Roiled by the demise of the country’s oldest bank, the lenders are helping the Justice Department build cases against Americans who failed to report money stashed in Switzerland, a $2.3 trillion global hub for cross-border banking. 
As many as 106 banks have entered the department’s program to deliver documents showing how they helped clients hide money from the Internal Revenue Service. Bloomberg News contacted 34 of the lenders, 20 of whom said they will meet today’s deadline. Five others declined to comment, and seven didn’t have clear-cut answers. Two banks said they have dropped out of the program. 

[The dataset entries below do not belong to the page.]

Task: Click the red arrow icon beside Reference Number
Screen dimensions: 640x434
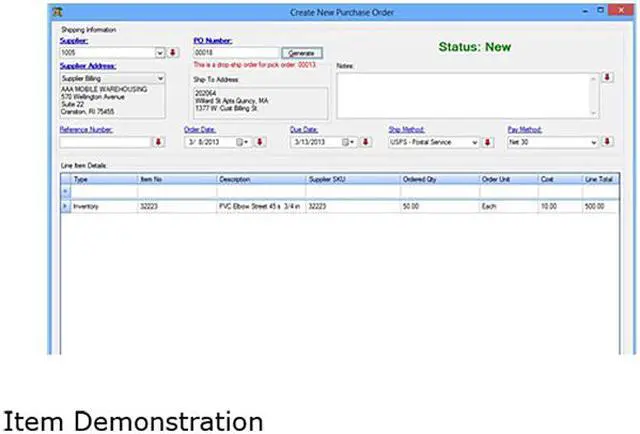Action: tap(157, 142)
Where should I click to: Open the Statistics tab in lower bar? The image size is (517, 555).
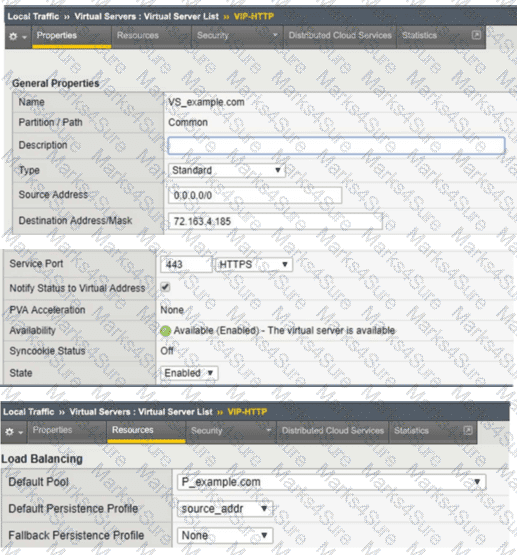click(411, 431)
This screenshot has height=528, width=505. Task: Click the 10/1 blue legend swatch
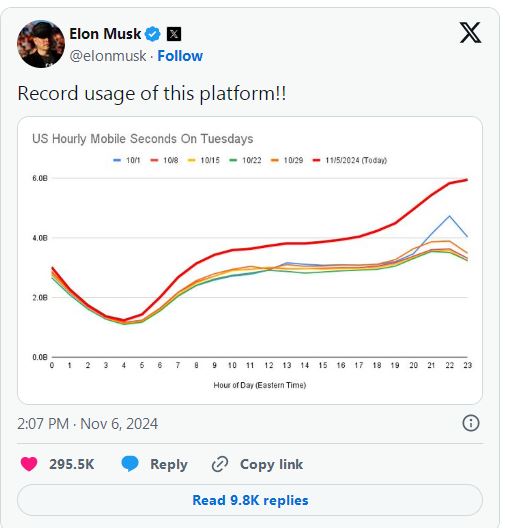pos(117,160)
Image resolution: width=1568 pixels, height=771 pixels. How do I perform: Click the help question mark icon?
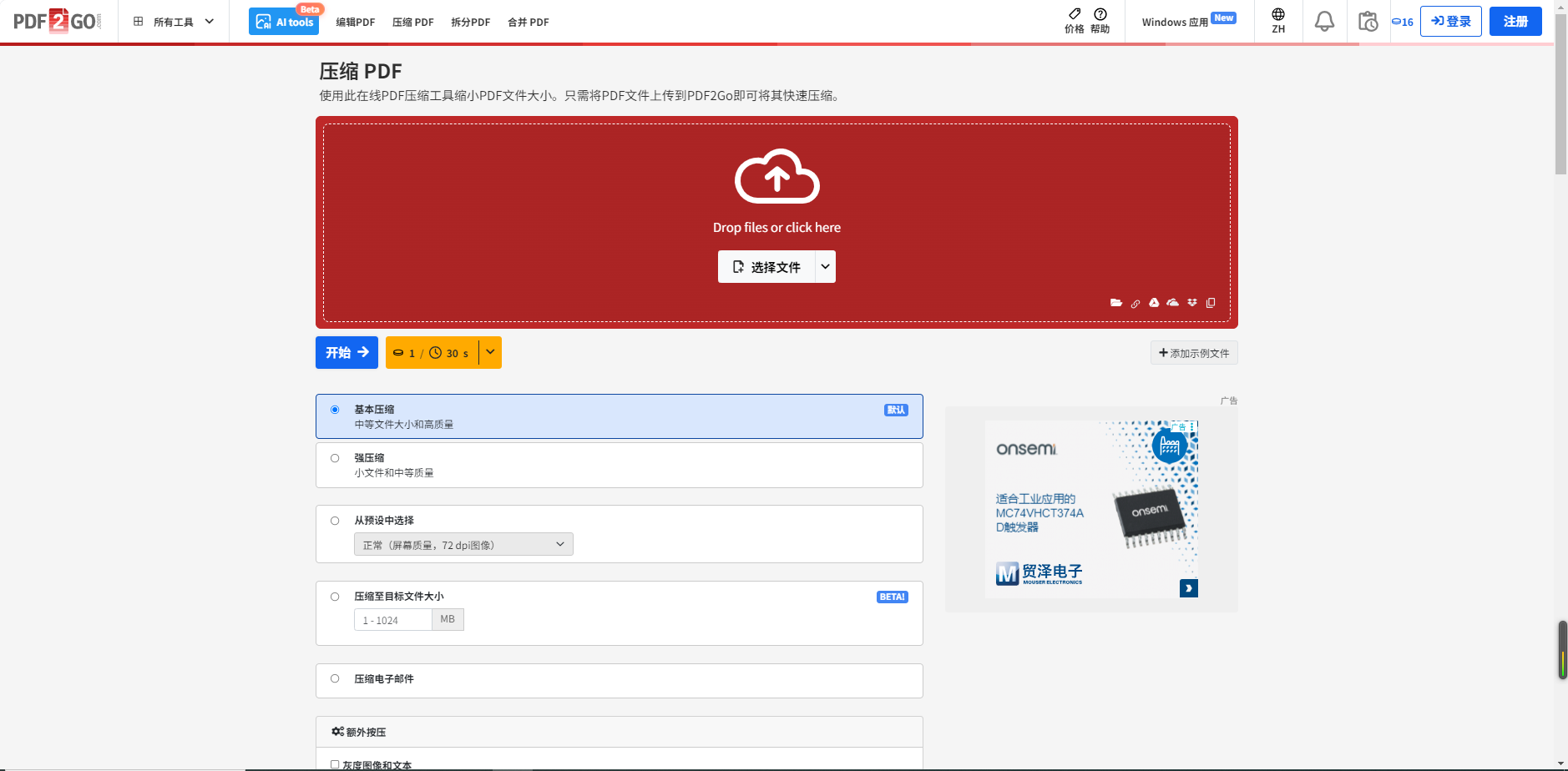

The results indicate that banks with few exceptions will comply with the program’s exacting terms. This would put them in position to pay fines and avoid the fate of Wegelin & Co., a more than 270-year-old bank forced out of business by a U.S. tax probe that led to a guilty plea in 2013. 
* * * * 
Swiss law forbids the transfer of client names to foreign governments, unless requests for information conform to criteria set out in tax treaties. But banks can send other information to complement what the U.S. government gleaned from over 43,000 voluntary disclosures by American taxpayers. 
Category 2 banks must disclose the total number of U.S. accounts since 2008, their highest dollar value, and the employees who managed them, in documents verified by an independent examiner, according to a joint Swiss-U.S. government statement announcing the program last August. 
Account Disclosure 
June 30 was the deadline for turning over information on Americans considered in breach of U.S. tax rules. Today marks the end of the second wave of deliveries and includes documents that show which American clients were compliant. 
Some banks will try to mitigate penalties by providing documents to the Justice Department by Sept. 15 to support their claims that they encouraged clients to disclose accounts to the IRS through its offshore voluntary disclosure program.